Managing Director, Canada Wood Japan/COFI Japan

Japan’s 2021 total housing starts increased 5.1% to 856,484 units. Several trends are discernable. Despite multiple pandemic-related lockdowns, housing steadily recovered and posted gains from March onwards. Wooden housing as a percentage of overall housing continues to gain market share, reaching a multi-decade high of 58.6%. At just over the half-million level, wooden starts remain near the same level as in the early 2000’s. Hardly the pessimistic secular decline scenario that housing market analysts have often advanced.

Although owner-occupied housing has led the recovery, rental housing has now also posted 10 months of consecutive gains. Relative strength in single-family housing is contributing to an increase in floor area. Post and beam starts experienced an 8.3% gain in number of starts and a 9.9% increase in floor area. Platform frame starts rose 3.2% with a corresponding floor area increase of 5.8%. There is also some indication that the gain in floor area may be partly attributable to increased construction in non-metropolitan areas such as in the prefectures bordering Tokyo, the Tohoku region and Okinawa where average home sizes are larger.

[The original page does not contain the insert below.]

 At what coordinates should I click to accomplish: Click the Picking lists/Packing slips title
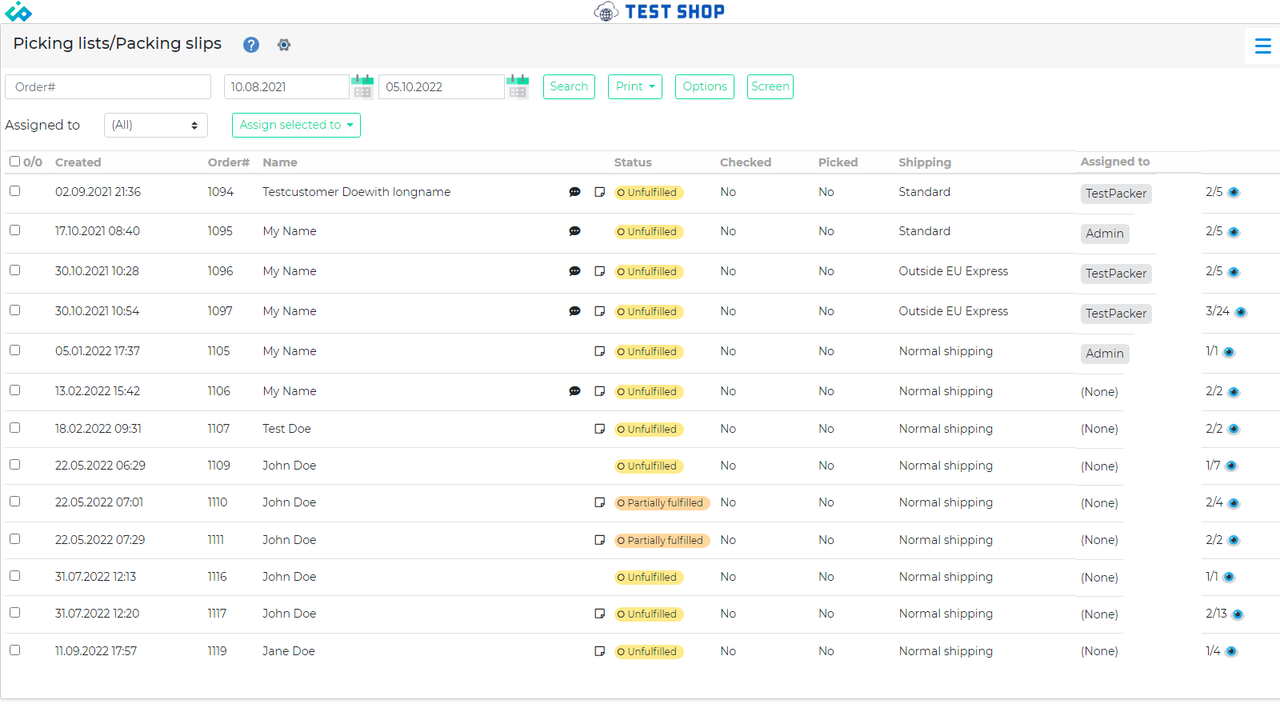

By housing method, post and beam starts are gaining incremental market share versus prefab, platform frame and non-wood starts. Market share for post and beam starts increased 1.3% to 46.2%. For 2×4 starts, market share fell 0.2% to 11.2%. Gradual market share erosion of 2×4 housing to post and beam construction is an area of concern to watch going forward. Through recent discussions with builders and pre-cut companies, I’m advised that the outlook for 2022 is similar to last year with modestly steady growth expected. Total annual housing starts are forecast to fall within the 850,000 to 900,000 range.   

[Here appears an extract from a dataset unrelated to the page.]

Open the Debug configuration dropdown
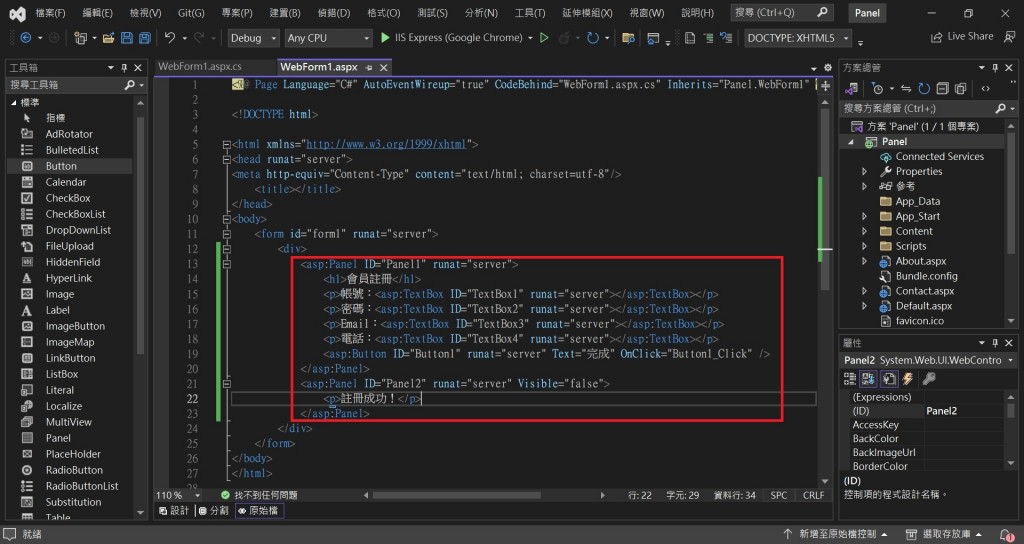click(252, 38)
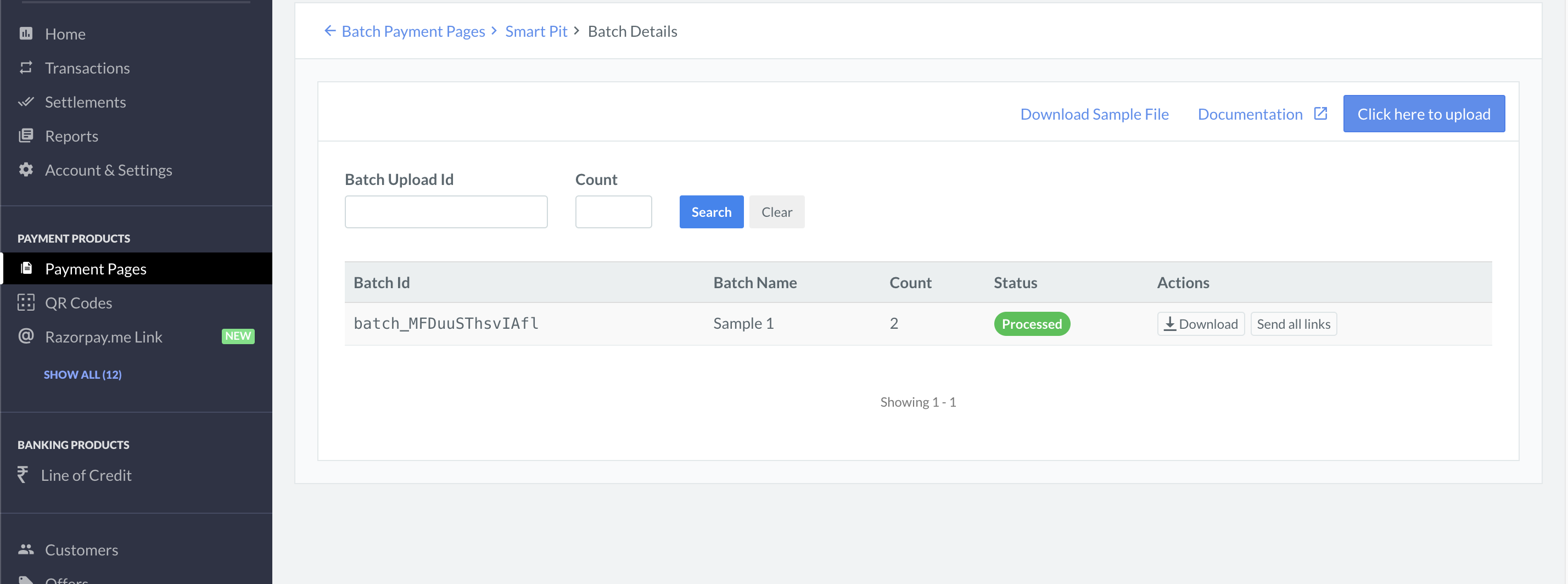1568x584 pixels.
Task: Open the Settlements menu item
Action: click(85, 102)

Non-Residential Construction Year End Review

In contrast to housing, non-residential wooden construction remained somewhat sluggish in 2021. Overall non-residential units edged up 0.6% to 46,707 units. Total non-residential floor area increased 7.7% to 38,385,703m2. Non-residential wooden units edged 2.2% lower to 17,110 units and floor area declined 3.6% to 3,270,893m2. Market share for wood fell 1% to 37% by number of buildings or to 8.5% by floor area. Non-residential builders and architects have commented that the Japanese government’s immediate pandemic-related focus of providing vaccines, optimizing the use of existing facilities and enhancing medical-related services has resulted in construction delays for new elderly care, social welfare and medical facilities. As the leading building use in wooden non-residential construction, the slowdown in elderly care and social welfare new construction weighed on wood demand. Estimated wood consumption in non-residential construction was 572,000m3. By building type elderly and medical care, mixed residential & commercial, agricultural and mixed commercial buildings led the rankings for wood use.